Omitting the images, transcribe the records below exactly as they stand.
╭─ Records provided
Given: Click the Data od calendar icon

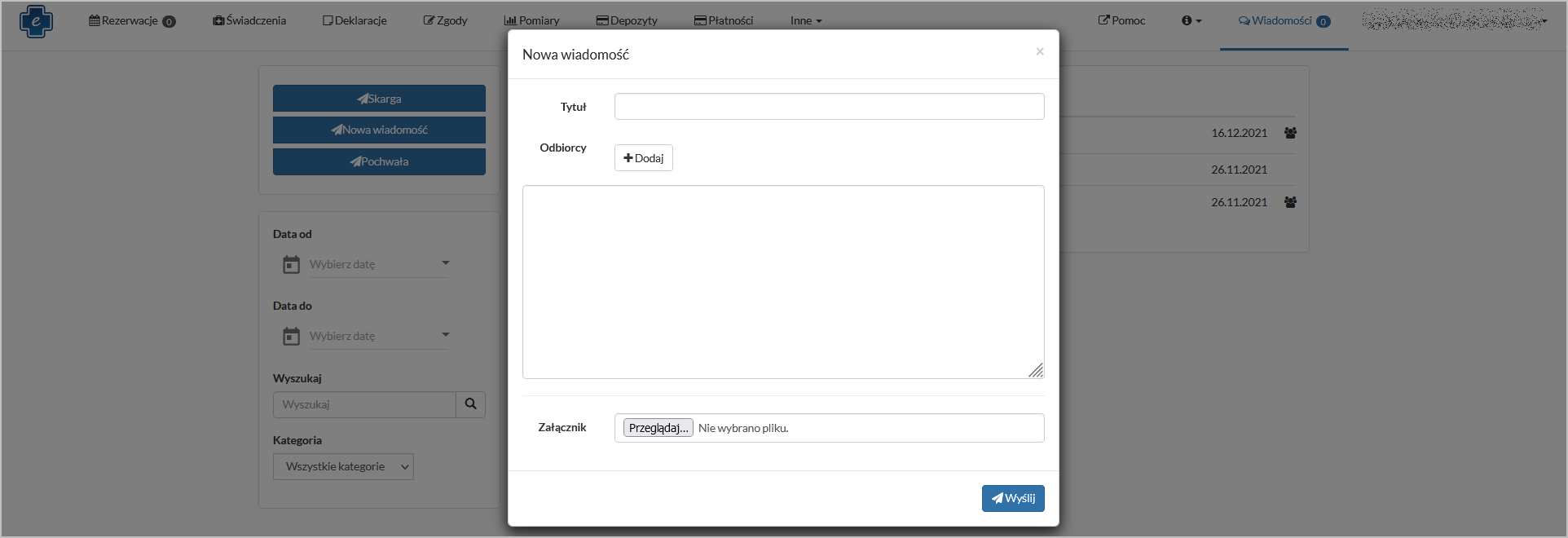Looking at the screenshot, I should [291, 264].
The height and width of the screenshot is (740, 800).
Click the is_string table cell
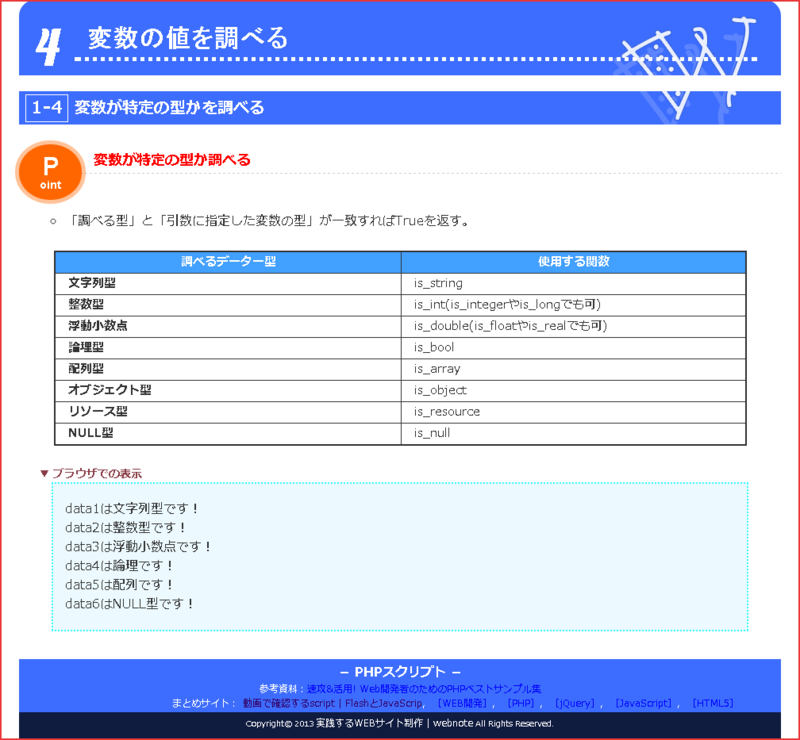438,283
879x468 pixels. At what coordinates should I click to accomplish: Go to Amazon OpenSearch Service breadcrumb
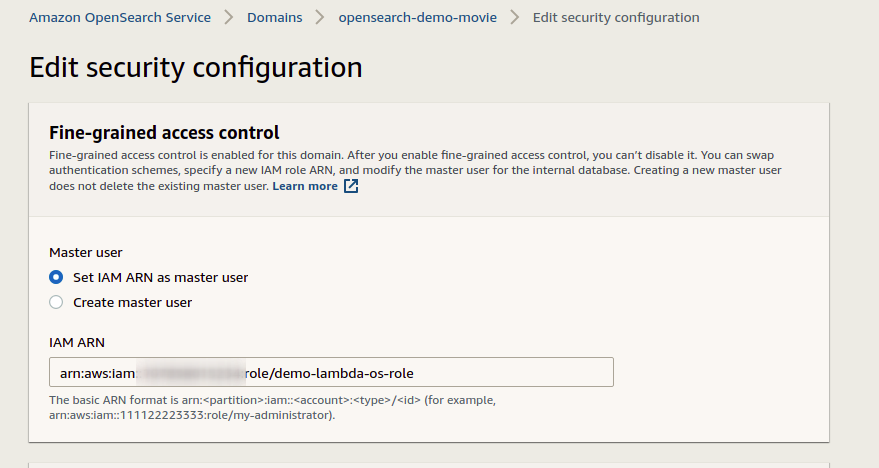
╰─
Solution to the exercise:
Given: Click the Data od calendar icon

Looking at the screenshot, I should [291, 264].
The height and width of the screenshot is (740, 800).
Click the is_string table cell
438,283
879x468 pixels. At what coordinates should I click to accomplish: Go to Amazon OpenSearch Service breadcrumb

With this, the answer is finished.